Interactions between isoprenaline, sodium nitroprusside, and isozyme-selective phosphodiesterase inhibitors on ADP-induced aggregation and cyclic nucleotide levels in human platelets.

The interactions between isoprenaline, sodium nitroprusside, and the isozyme-selective phosphodiesterase inhibitors OPC 3911 ("cAMP specific") and zaprinast ("cGMP specific") on platelet aggregation induced by adenosine diphosphate (ADP) and on levels of cAMP and cGMP were studied. Isoprenaline at 10(-6)M diminished aggregation by 28%, and this effect was enhanced by 10(-7)-10(-6)M OPC 3911. Neither 10(-6) M isoprenaline nor 10(-7)M OPC 3911 elevated cAMP, but in combination they caused a significant rise in cAMP (27% above the basal level), accompanying the synergistic functional inhibition, without affecting cGMP levels. Sodium nitroprusside at 10(-5) M diminished aggregation by 39%, elevated cGMP levels (81-110%), but also caused a statistically significant increase in cAMP (21-32%), and enhanced the effects of 10(-6)M isoprenaline on cAMP levels. Zaprinast at 10(-5) M caused a modest inhibition of aggregation by 20%, and a small increase in cGMP (20%), and it clearly enhanced the effects of 10(-5)M sodium nitroprusside on both cGMP and cAMP levels, but not on aggregation.
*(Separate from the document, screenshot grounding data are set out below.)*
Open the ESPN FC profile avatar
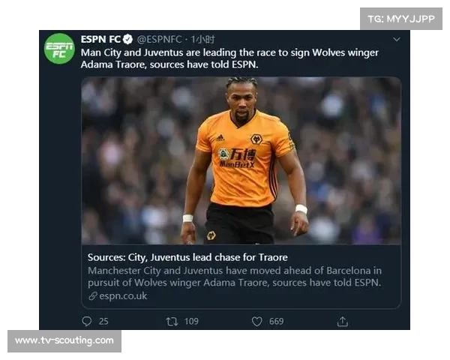This screenshot has width=450, height=360. [x=59, y=48]
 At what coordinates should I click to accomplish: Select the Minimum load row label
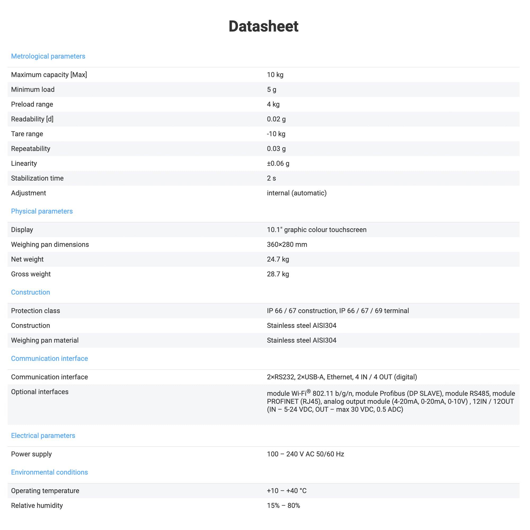pyautogui.click(x=33, y=89)
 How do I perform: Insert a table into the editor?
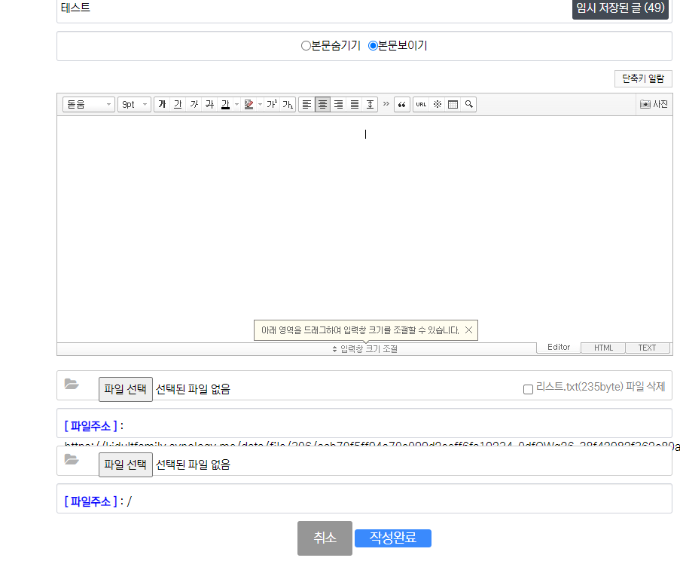pos(453,105)
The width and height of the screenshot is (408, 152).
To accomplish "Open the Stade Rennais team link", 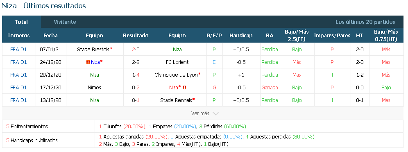I will (x=176, y=100).
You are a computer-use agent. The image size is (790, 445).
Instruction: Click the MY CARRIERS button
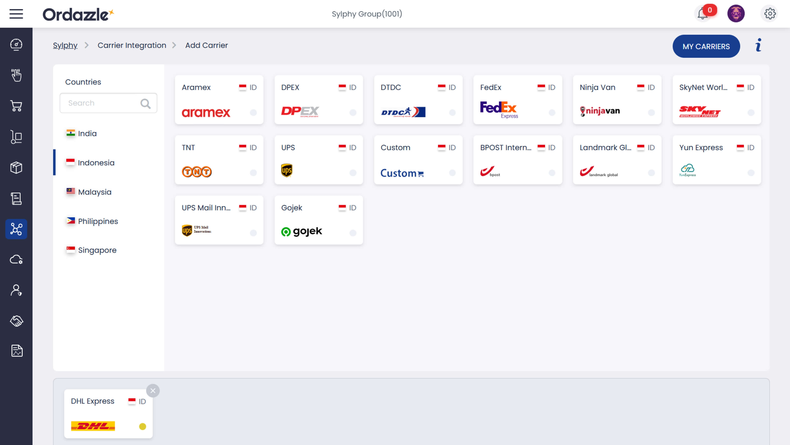click(x=706, y=46)
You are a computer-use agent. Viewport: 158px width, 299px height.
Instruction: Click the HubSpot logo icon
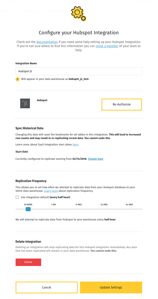coord(25,103)
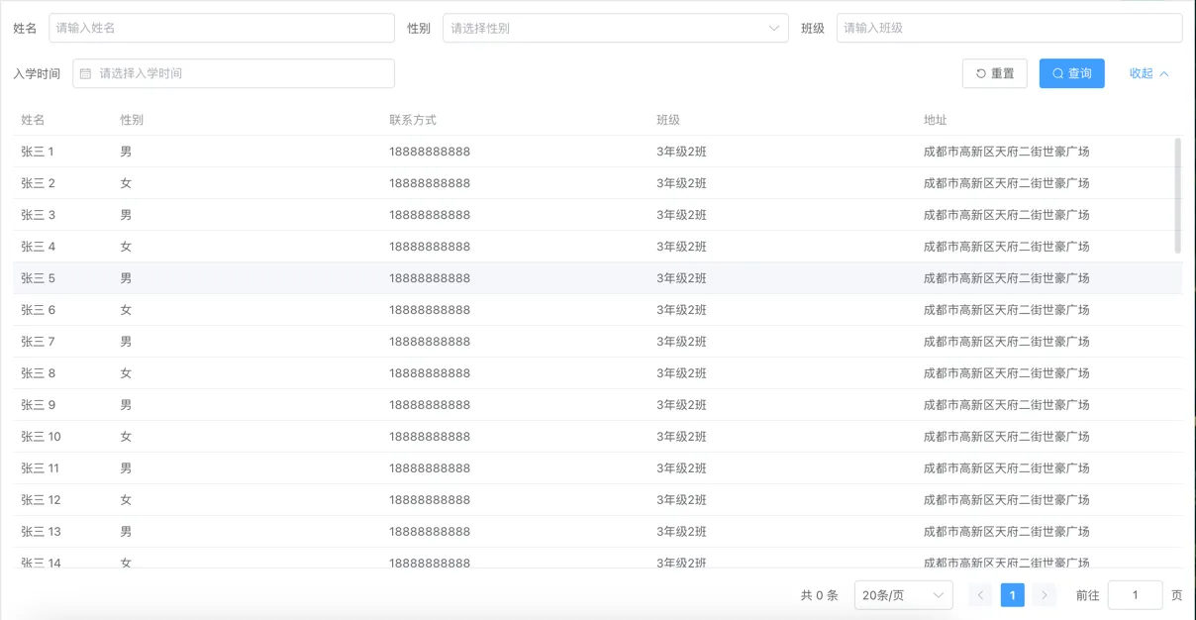This screenshot has width=1196, height=620.
Task: Click the blue 查询 search button
Action: pos(1071,72)
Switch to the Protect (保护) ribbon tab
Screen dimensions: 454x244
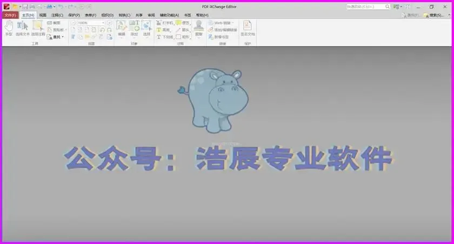pos(74,15)
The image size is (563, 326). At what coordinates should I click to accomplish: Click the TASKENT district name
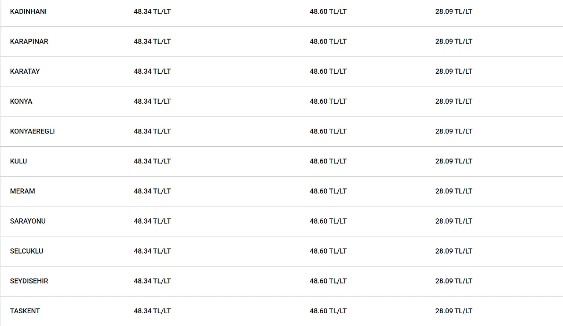(x=25, y=311)
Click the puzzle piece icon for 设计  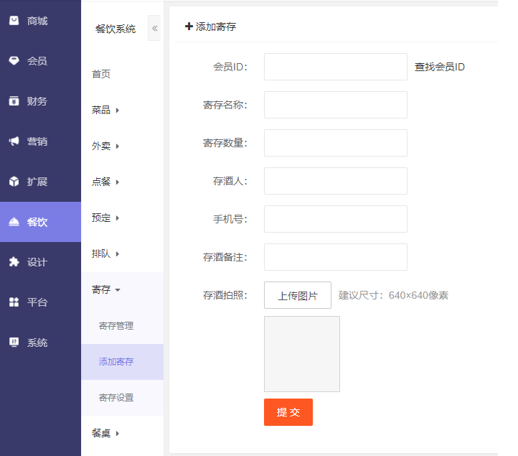(x=14, y=262)
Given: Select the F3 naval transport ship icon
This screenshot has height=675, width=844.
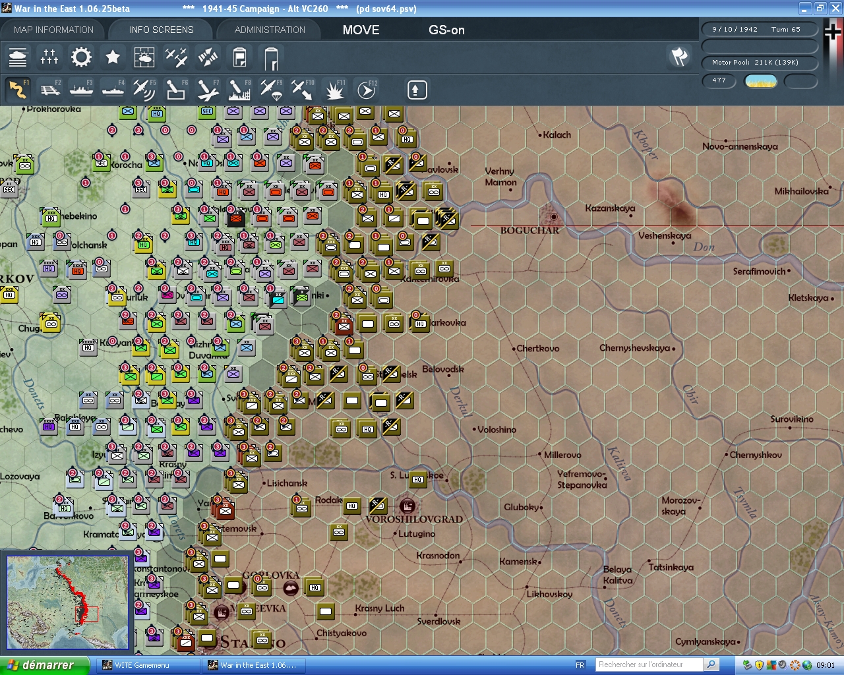Looking at the screenshot, I should [81, 89].
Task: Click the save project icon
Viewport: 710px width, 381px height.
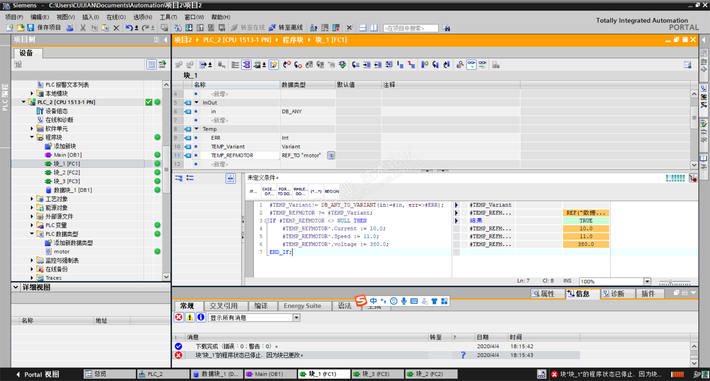Action: [31, 28]
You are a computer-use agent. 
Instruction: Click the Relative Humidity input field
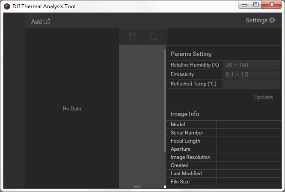click(252, 65)
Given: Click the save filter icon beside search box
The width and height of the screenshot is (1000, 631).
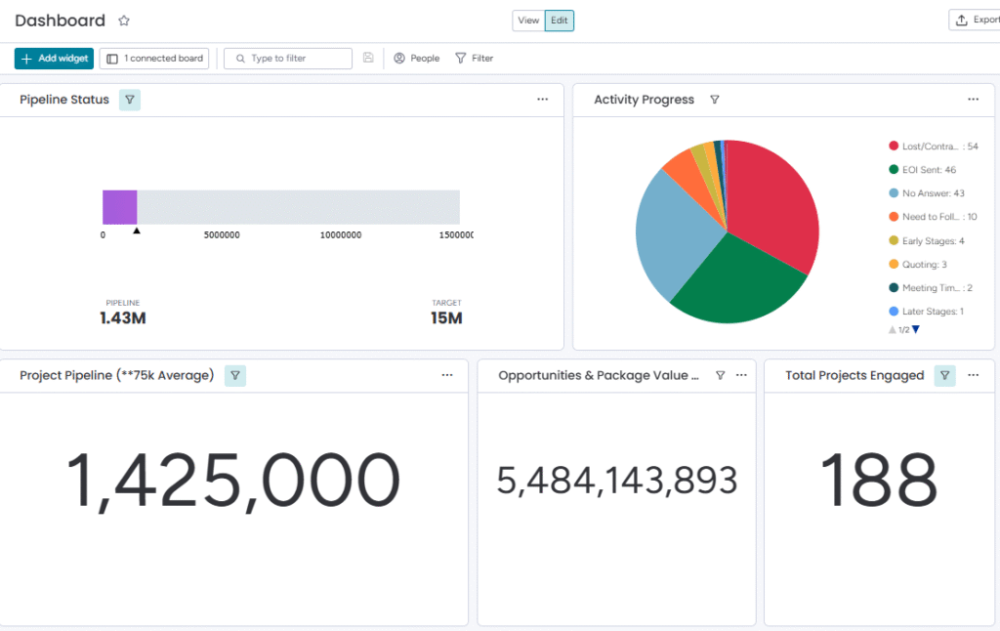Looking at the screenshot, I should (x=368, y=59).
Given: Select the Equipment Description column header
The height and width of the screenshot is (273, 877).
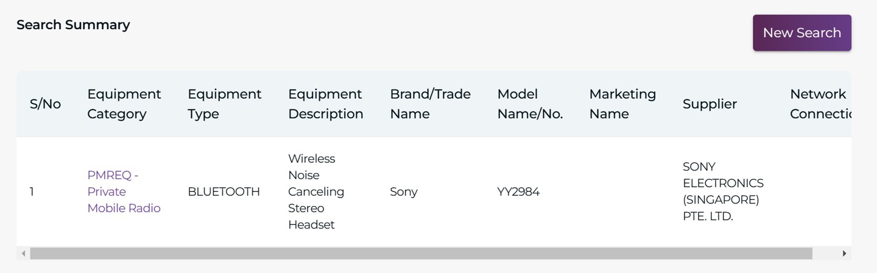Looking at the screenshot, I should (x=325, y=104).
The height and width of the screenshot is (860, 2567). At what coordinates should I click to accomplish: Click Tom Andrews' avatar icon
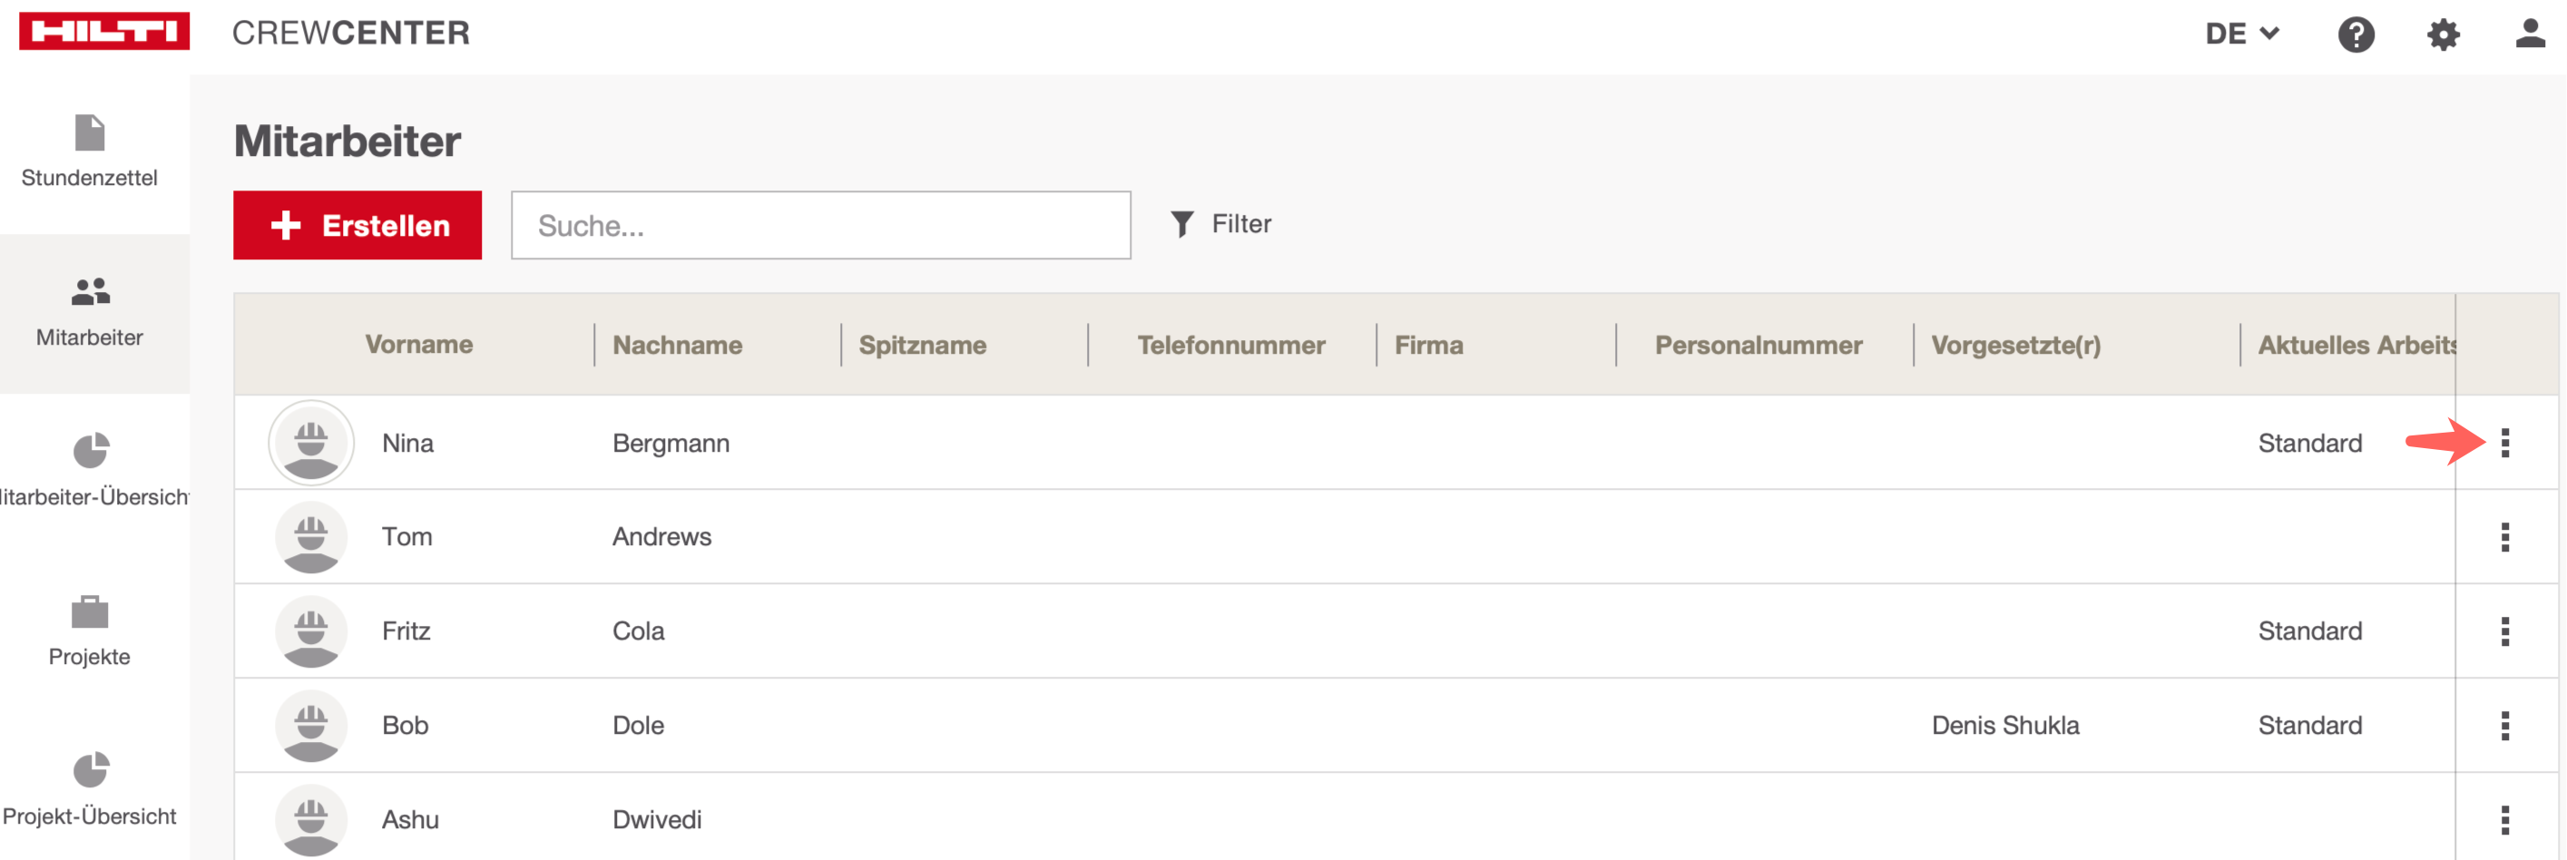311,537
The cAMP-increasing effect of sodium nitroprusside might be a consequence of a cGMP-mediated inhibition of the "low-Km cGMP-inhibited phosphodiesterase" that is also inhibited by OPC 3911. The effects of all of the drugs on ADP-induced aggregation seem to depend more on their effect on cAMP levels than on the levels on cGMP.